Knit picks: Feb 26

2021/02/26

Hello Knit neophytes! This came out pretty hefty. I think future issues of Knit picks will become briefer as more context is built up.

Soft stuff

Had a lot of high quality conversations this week. It’s fun to see people get excited about the potential (and feels like it karmically balances out some dud conversations I had the week before). In terms of pitch refinement, some Knit points that seem to resonate are:

Maybelline

Knit is not “born with it.” How do we make it zing? Some thoughts I’ve had or heard:

Tech stuff

Did the hard parts of splitting Knit into frontend / backend layers. Quick recap: the backend manages dependencies and executes things, the frontend can be a GUI, notebook, templated code (a la dbt), etc. This took a little while; more on that in a sec.

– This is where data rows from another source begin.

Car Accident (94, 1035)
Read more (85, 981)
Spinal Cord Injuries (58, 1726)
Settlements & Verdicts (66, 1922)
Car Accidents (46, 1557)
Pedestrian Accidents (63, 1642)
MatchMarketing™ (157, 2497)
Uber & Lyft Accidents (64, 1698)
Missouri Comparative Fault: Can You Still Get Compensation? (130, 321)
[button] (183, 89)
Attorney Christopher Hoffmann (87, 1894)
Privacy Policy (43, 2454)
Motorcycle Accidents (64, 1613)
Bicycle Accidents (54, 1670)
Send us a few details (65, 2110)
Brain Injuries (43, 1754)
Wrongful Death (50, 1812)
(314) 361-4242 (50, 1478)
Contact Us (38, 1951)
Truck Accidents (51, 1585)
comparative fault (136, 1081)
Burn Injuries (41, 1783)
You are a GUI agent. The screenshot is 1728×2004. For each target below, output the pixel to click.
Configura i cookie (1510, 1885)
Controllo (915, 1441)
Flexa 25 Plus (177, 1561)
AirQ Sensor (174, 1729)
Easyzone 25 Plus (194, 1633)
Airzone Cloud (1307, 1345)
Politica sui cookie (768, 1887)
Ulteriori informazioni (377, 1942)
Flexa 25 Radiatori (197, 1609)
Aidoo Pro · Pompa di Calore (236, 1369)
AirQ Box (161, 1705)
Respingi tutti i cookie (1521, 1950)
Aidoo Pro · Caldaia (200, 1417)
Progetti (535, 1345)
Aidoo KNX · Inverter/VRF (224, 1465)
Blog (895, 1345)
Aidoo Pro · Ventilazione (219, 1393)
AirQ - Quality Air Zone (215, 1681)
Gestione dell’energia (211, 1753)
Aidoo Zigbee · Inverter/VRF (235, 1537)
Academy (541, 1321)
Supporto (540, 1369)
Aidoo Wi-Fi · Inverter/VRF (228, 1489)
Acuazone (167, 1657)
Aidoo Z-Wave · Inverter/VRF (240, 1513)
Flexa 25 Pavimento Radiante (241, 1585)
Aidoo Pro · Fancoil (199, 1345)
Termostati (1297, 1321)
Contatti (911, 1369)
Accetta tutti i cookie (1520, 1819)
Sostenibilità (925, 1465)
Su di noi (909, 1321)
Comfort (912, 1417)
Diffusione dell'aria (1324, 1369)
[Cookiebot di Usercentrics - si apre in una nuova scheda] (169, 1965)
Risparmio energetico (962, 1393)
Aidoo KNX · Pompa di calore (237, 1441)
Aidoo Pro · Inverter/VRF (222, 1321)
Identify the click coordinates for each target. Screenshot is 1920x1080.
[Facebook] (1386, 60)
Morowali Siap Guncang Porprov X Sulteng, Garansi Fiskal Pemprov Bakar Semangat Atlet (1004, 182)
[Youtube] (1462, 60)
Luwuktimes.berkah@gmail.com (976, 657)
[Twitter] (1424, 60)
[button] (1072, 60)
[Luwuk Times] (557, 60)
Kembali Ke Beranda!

Once that’s finished up it should be straightforward to run pipelines that use multiple frontends; so I’ll be experimenting with that. Also planning some quality of life improvements for early users (error messages and the like).

Tech spew warning

Refactoring the frontend / backend touches one of the more conceptually tricky parts of Knit. Let’s follow this digression! I think of it as dynamic flow composition. That means any job in a Knit flow can run another Knit flow inside of it. Taking it a step further, the steps in that nested flow can be different depending on data from the parent flow. A meta way to think about it is that Knit flows are data that Knit itself can process.

Knit uses dynamic flow composition to implement a couple features. The most straightforward is running multiple user-defined flows together, such as to combine different frontends. It is also used for partitioning/multiplexing, so you can run the same data analysis over subsets of the input. Some tools can statically compose flows, but this won’t add partitions as your data grows. Other tools rely on partitioning at the data storage level (dbt, Snowflake, Spark), but these usually can only be used with one data storage system.

In the future, I expect dynamic flow composition to be used for other features like packaging and using versioned flows.

I haven’t heard of anything that does dynamic flow composition like Knit. It might be a little crazy. It’s possible it will be hidden as an implementation detail.

Phew that was a trip. I’d be curious if this type of differentiation seems meaningful or if it just sounds like implementation gobbleygook. Or if you just liked clicking the pictures.

OK that’s enough for this edition. Stay classy!